This document ensures there are clear roles around which team and person is responsible for system and critical network updates.

---

This document defines which departments, teams, and people are involved in the updates of systems, it does not define how those updates should take place. That is the responsibility of each team and department to define in correlation with the client agreement requirements.

---

VP of IT, Dir of IT, Senior IT Manager, vITMs, SOC, NOC, cloudIT Team, Client IT/Vendors, Project Team (Paid Project)

---

RACI: The RACI model is a tool used in project management to clarify roles and responsibilities for each task within a project. This model helps ensure clear communication and smooth workflows across all parts of a team by defining who is responsible for what, who needs to be consulted, and who needs to be kept informed. R: The person or people who do the work to complete the task. They are responsible for getting the work done or making the decision.

A: The person who is ultimately accountable for the task’s completion and the one who delegates the work to those responsible. There should only be one accountable person for each task.

C: The people who provide information and feedback needed to complete the task. They are typically subject matter experts.

I: The people who need to be kept informed about the progress and completion of the task. They are usually stakeholders or those affected by the outcome.

Zero Day Vulnerabilities: A security flaw in software or hardware that is unknown to the vendor at the time of disclosure and for which no patch or fix is immediately available. The term “zero-day” refers to the fact that the vendor has zero days to prepare a patch because the vulnerability has already been discovered or exploited by malicious actors. In this document it is assumed that a patch or remediation is present and for the RACI below it is the Security Team that is responsible for ensuring that zero day threats be managed as best as possible and to ensure patches and remediation steps are followed in a timely manner.

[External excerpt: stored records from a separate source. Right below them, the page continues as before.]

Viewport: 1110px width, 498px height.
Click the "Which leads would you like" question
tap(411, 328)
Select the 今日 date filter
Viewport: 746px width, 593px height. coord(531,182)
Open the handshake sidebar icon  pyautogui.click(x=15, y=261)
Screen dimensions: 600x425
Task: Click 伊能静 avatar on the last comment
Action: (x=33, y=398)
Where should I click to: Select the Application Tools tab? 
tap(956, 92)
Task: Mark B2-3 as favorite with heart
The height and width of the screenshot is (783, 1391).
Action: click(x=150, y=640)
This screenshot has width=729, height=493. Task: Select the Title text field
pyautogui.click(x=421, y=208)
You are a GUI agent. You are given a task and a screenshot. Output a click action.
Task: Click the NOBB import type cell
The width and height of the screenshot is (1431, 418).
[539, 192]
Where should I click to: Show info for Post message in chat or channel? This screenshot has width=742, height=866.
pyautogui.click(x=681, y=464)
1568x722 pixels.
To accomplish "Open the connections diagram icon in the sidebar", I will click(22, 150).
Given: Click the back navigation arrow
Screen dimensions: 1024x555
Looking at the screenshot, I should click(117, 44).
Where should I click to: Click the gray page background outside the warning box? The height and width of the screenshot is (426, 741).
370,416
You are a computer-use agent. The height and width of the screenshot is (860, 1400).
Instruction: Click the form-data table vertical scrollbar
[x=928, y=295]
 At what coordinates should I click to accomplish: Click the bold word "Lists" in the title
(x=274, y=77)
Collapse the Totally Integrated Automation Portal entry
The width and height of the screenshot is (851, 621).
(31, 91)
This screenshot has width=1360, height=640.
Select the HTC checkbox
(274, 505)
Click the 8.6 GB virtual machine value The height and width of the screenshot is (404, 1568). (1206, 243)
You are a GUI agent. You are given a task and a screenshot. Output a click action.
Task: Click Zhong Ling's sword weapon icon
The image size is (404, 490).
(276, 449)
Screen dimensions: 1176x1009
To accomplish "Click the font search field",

On-Premise Client Network Gear: Physical Client Network infrastructure, including Firewalls, Switches, Access points, Routers, VMware host servers, etc.

Cloud Network Gear: cloudIT network infrastructure operated by centrexIT and housed at the NFINIT datacenter.

Cloud Client Windows Servers: cloudIT virtual client servers sold to clients and hosted in the centrexIT cloud network infrastructure.

On-Premise Client Windows Servers: Physical or virtual windows OS servers located either on site at a client’s location or client’s datacenter or co-location outside of the centrexIT cloudIT services.

CentrexIT Business Network: The physical network at the centrexIT headquarters office in Poway, California. This includes the physical firewall, router, switches, and access points in Poway.

CentrexIT Cloud Production Network: cloudIT server infrastructure operated by centrexIT and housed at the NFINIT datacenter.

Non-Windows Client Servers: Physical or virtual non-windows servers located either on site at a client’s location or client’s datacenter or co-location outside of the centrexIT cloudIT services.

---

1. Use the following table to determine the correct responsible party for system updates:

Task	VP of IT	Dir of IT	Senior IT Manager	vITMs	SOC	NOC	cloudIT Team	Client IT/Vendors	Project Team (Paid Project)
Zero Day Vulnerabilities	A	C	C	C	R	C	C	I	C
On-Premise Client Network Gear	C	C	A	R	C	C	C	I	C
Cloud Network Gear	C	A	C	I	C	C	R	I	C
Cloud Client Windows Servers	C	C	C	A	C	R	C	I
On-Premise Client Windows Servers	C	C	C	A	C	R		I
CentrexIT Business Network	A	R	C	I		C	C	I	C
CentrexIT Cloud Production Network	C	A	C	I	C	C	R	I	C
Non-Windows Client Servers	C	C	C	A	C	C	C	R	C

---

1. Those responsible complete updates in a timely manner per their department SOPs. This sheet is only to be used as a refference for who should be doing each of those updates.